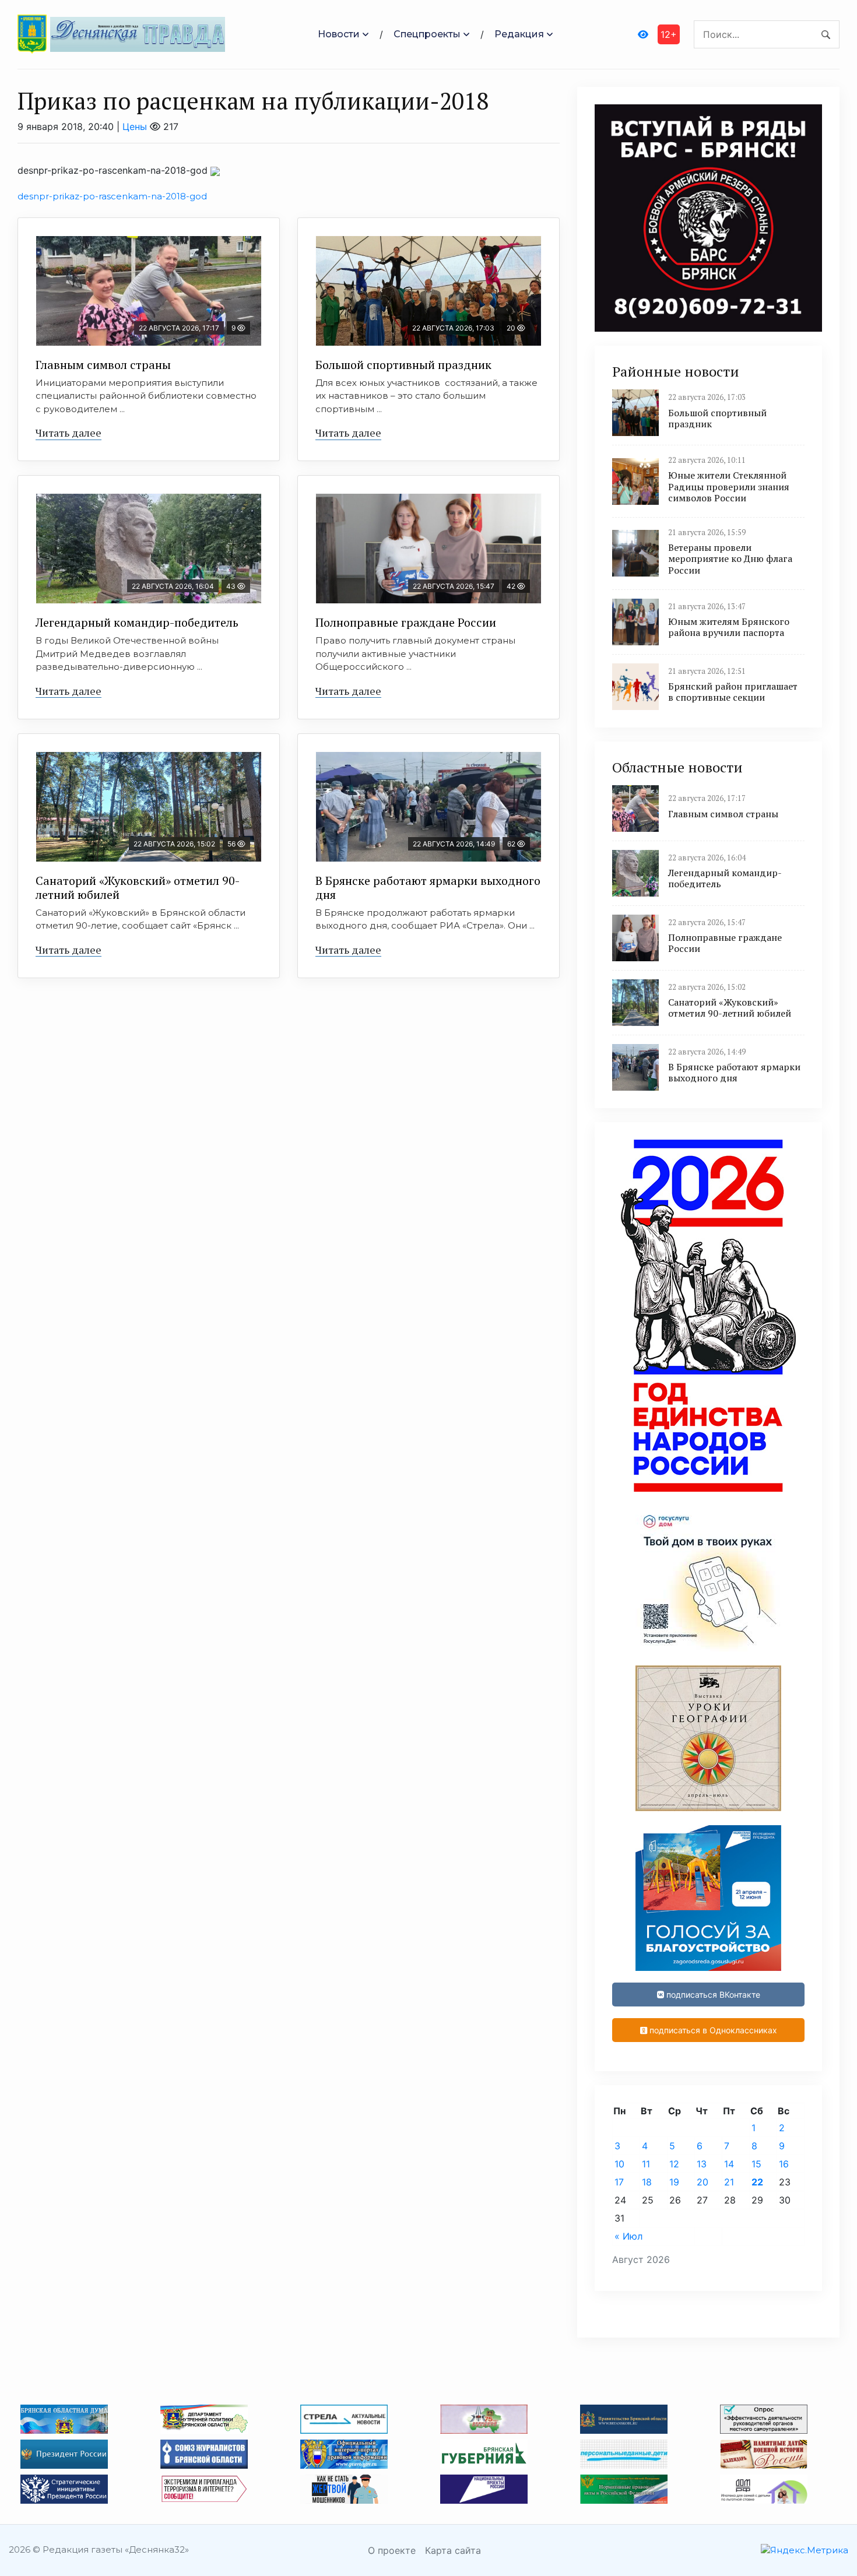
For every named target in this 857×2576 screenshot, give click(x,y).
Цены (134, 126)
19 (674, 2182)
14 (729, 2164)
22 (757, 2182)
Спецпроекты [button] (427, 34)
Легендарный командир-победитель (137, 622)
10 (619, 2164)
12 (674, 2164)
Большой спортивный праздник (403, 364)
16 (784, 2164)
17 (619, 2182)
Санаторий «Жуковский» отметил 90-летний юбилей (138, 887)
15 (756, 2164)
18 (647, 2182)
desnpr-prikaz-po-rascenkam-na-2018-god (112, 196)
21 (729, 2182)
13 (702, 2164)
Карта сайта (453, 2550)
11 (646, 2164)
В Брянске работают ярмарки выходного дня (427, 887)
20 (702, 2182)
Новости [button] (339, 34)
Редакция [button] (519, 34)
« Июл (628, 2236)
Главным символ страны (103, 364)
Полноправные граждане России (405, 622)
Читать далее (68, 433)
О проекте (392, 2550)
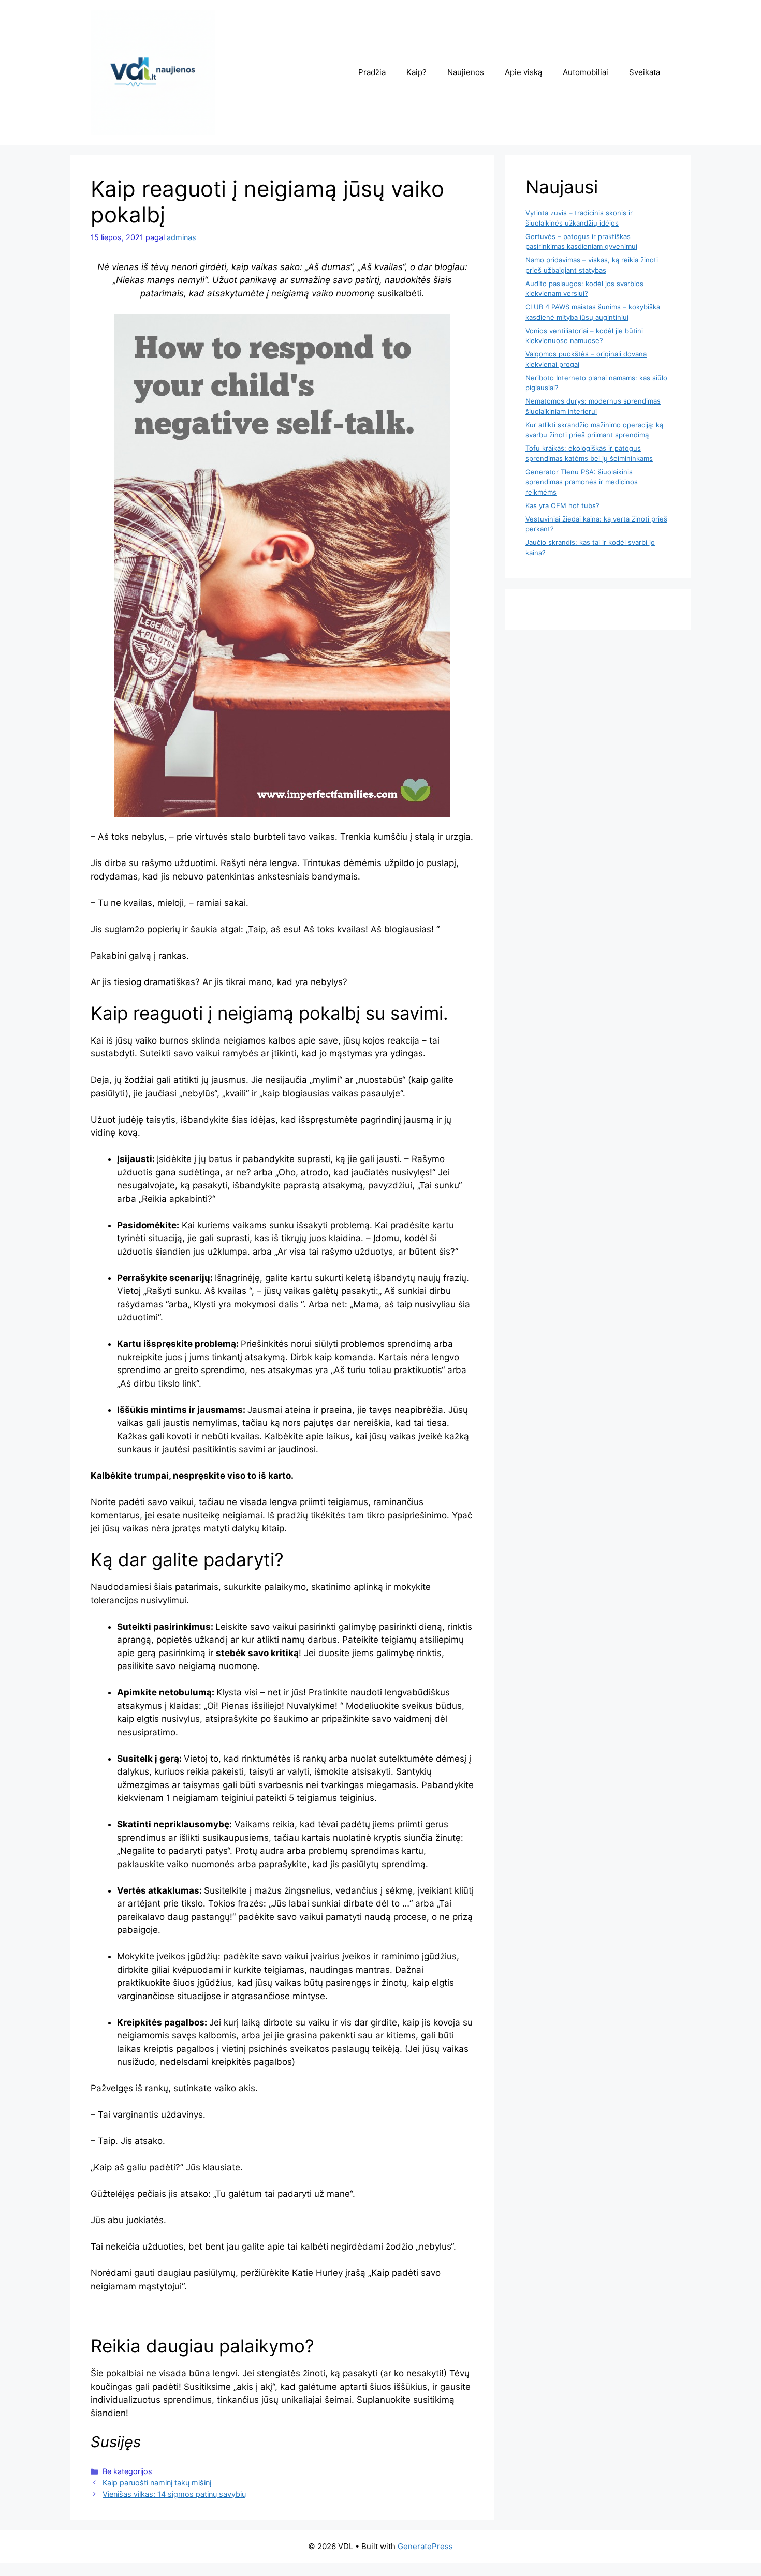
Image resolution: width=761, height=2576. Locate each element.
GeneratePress (425, 2546)
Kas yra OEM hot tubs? (562, 505)
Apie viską (523, 72)
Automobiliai (585, 72)
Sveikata (644, 72)
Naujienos (465, 72)
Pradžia (372, 72)
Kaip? (416, 72)
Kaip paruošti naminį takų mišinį (157, 2482)
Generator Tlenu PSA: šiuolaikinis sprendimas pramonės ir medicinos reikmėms (581, 482)
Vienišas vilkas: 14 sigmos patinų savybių (174, 2494)
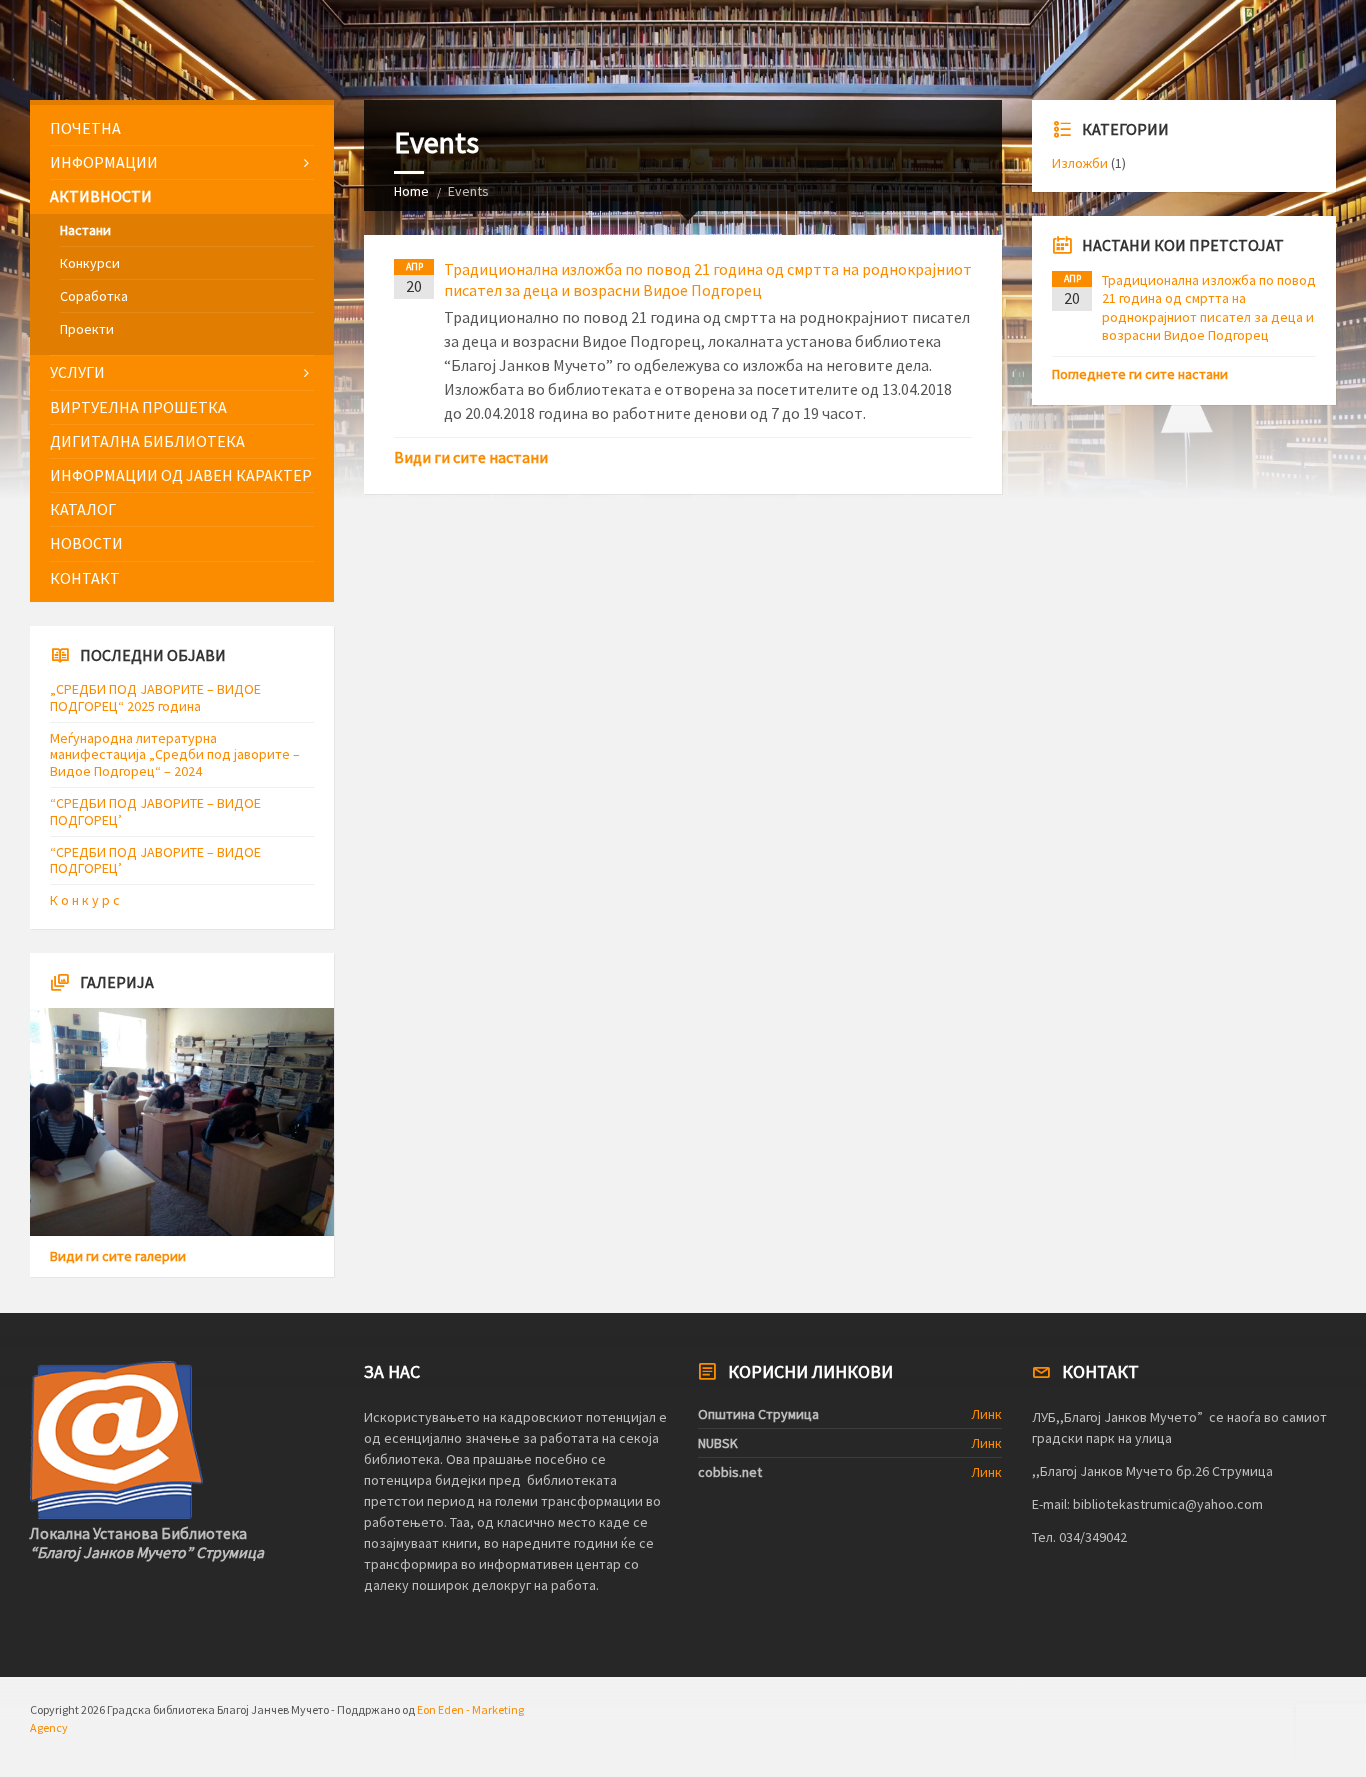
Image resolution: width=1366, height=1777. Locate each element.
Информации (104, 162)
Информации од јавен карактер (181, 475)
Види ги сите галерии (118, 1256)
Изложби (1080, 163)
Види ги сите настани (471, 457)
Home (411, 191)
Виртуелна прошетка (138, 407)
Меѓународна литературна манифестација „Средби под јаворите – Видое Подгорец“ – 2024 (175, 755)
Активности (101, 196)
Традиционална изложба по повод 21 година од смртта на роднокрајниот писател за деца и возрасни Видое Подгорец (708, 279)
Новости (86, 543)
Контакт (85, 578)
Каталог (83, 509)
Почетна (85, 128)
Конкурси (90, 263)
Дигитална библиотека (147, 441)
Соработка (94, 296)
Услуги (77, 372)
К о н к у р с (85, 900)
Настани (85, 230)
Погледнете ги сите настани (1140, 374)
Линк (986, 1414)
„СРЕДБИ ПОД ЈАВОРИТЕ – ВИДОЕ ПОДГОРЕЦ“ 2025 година (155, 697)
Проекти (87, 329)
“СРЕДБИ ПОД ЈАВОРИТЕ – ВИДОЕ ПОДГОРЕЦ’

EXERCISE DETAILS: In the answer, please give only the lines from the line containing "Види ги сите галерии (118, 1256)" through the final line of the data, copied exactly.

OUTPUT FOR THIS TASK:
Види ги сите галерии (118, 1256)
Изложби (1080, 163)
Види ги сите настани (471, 457)
Home (411, 191)
Виртуелна прошетка (138, 407)
Меѓународна литературна манифестација „Средби под јаворите – Видое Подгорец“ – 2024 (175, 755)
Активности (101, 196)
Традиционална изложба по повод 21 година од смртта на роднокрајниот писател за деца и возрасни Видое Подгорец (708, 279)
Новости (86, 543)
Контакт (85, 578)
Каталог (83, 509)
Почетна (85, 128)
Конкурси (90, 263)
Дигитална библиотека (147, 441)
Соработка (94, 296)
Услуги (77, 372)
К о н к у р с (85, 900)
Настани (85, 230)
Погледнете ги сите настани (1140, 374)
Линк (986, 1414)
„СРЕДБИ ПОД ЈАВОРИТЕ – ВИДОЕ ПОДГОРЕЦ“ 2025 година (155, 697)
Проекти (87, 329)
“СРЕДБИ ПОД ЈАВОРИТЕ – ВИДОЕ ПОДГОРЕЦ’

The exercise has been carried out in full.